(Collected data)
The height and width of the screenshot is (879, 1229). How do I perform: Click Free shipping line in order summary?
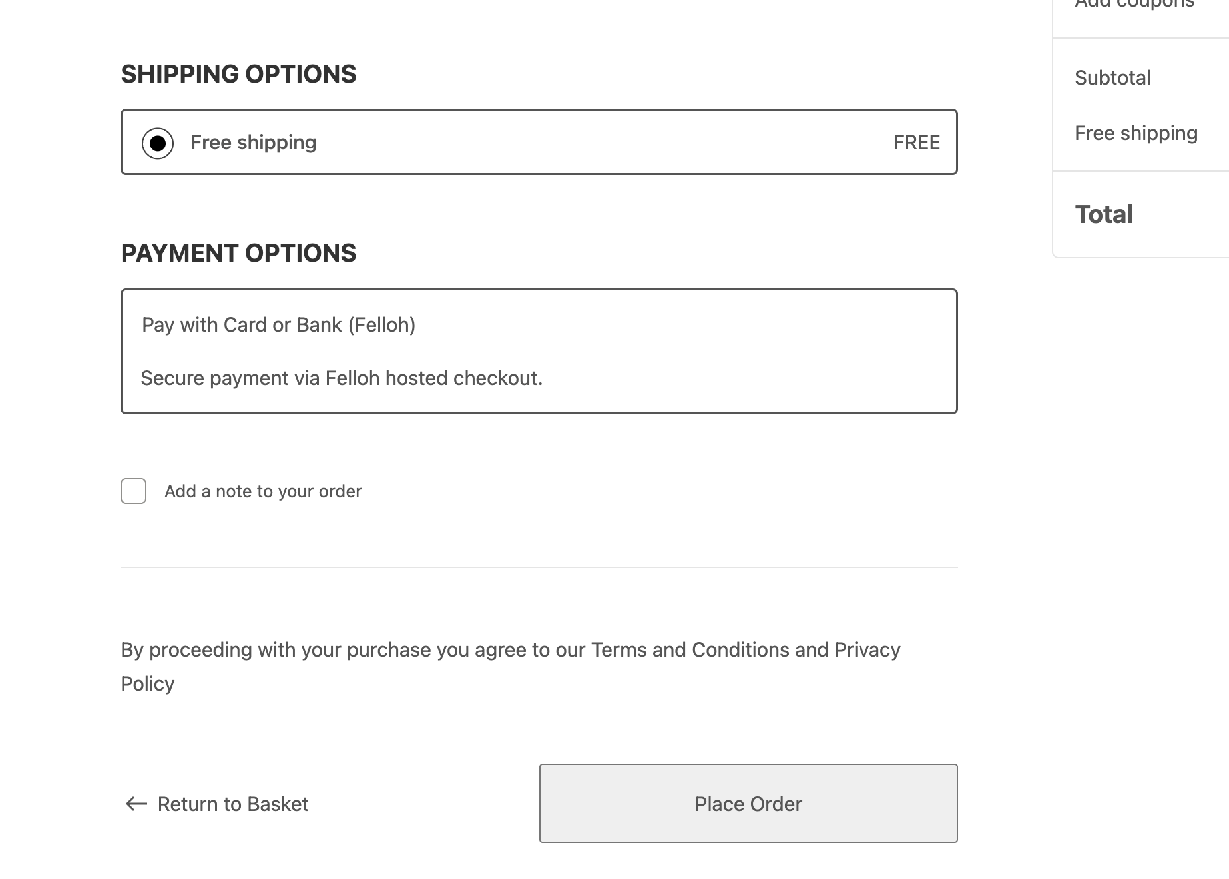pos(1136,133)
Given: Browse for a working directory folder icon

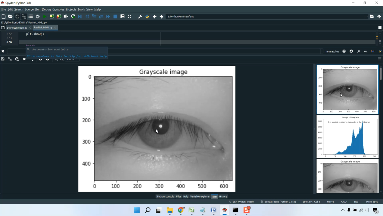Looking at the screenshot, I should coord(372,16).
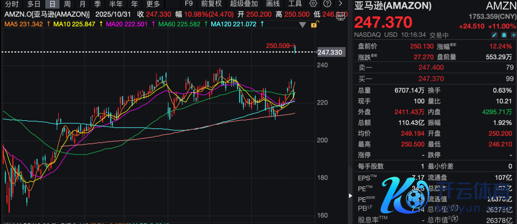Click the right arrow at toolbar end
This screenshot has width=517, height=224.
click(340, 4)

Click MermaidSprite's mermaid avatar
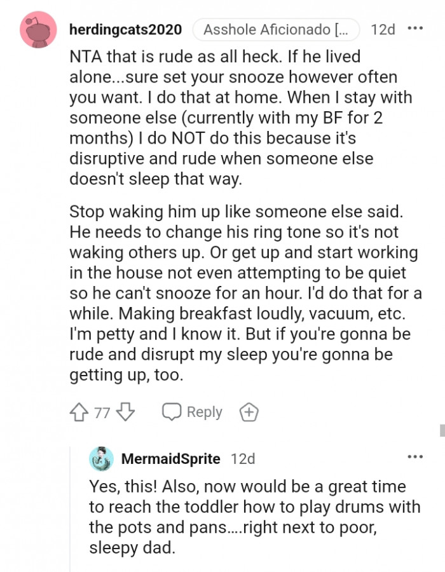click(102, 458)
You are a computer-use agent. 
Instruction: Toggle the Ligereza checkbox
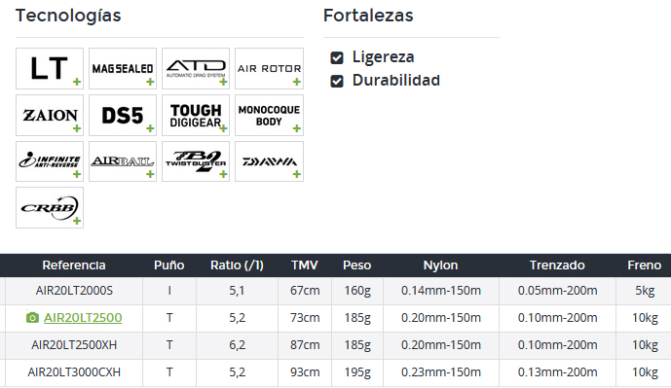coord(337,57)
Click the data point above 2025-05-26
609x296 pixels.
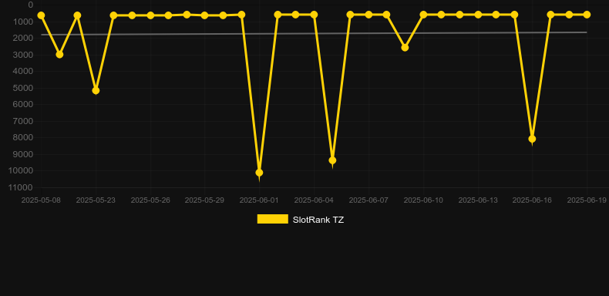click(x=150, y=15)
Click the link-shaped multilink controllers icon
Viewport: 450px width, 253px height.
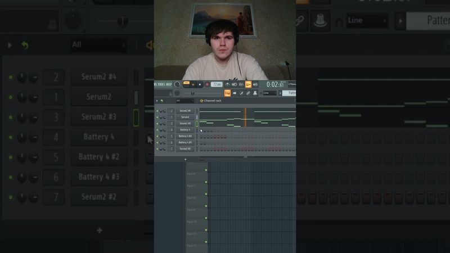[x=248, y=93]
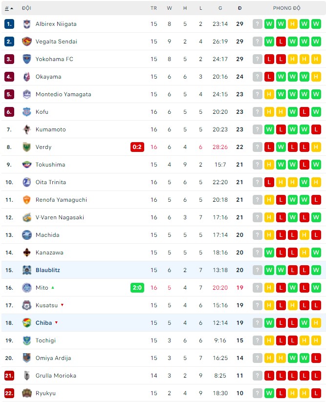Click the Grulla Morioka crest
Screen dimensions: 326x402
click(26, 375)
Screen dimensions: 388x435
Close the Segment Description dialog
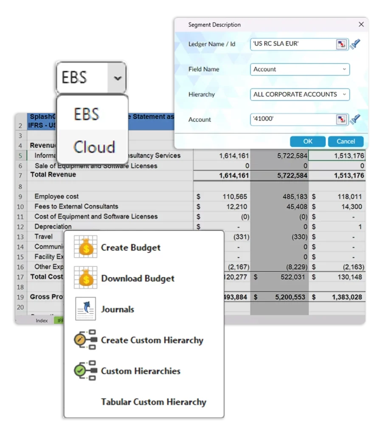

[TASK REQUIREMENTS]
Pictures aren't part of the copy; return each record above exactly.

[FINISHED TASK]
The height and width of the screenshot is (879, 1229). How do I perform: Click Free shipping line in order summary?
pos(1136,133)
Given: Browse for a working directory folder icon

Looking at the screenshot, I should coord(372,16).
Click the right arrow at toolbar end
This screenshot has width=517, height=224.
click(340, 4)

Click MermaidSprite's mermaid avatar
click(102, 458)
You are a computer-use agent. 
Instruction: Toggle the Ligereza checkbox
coord(337,57)
Click the data point above 2025-05-26
609x296 pixels.
click(x=150, y=15)
Click the link-shaped multilink controllers icon
Viewport: 450px width, 253px height.
[x=248, y=93]
Click the Grulla Morioka crest
Screen dimensions: 326x402
click(26, 375)
Screen dimensions: 388x435
Close the Segment Description dialog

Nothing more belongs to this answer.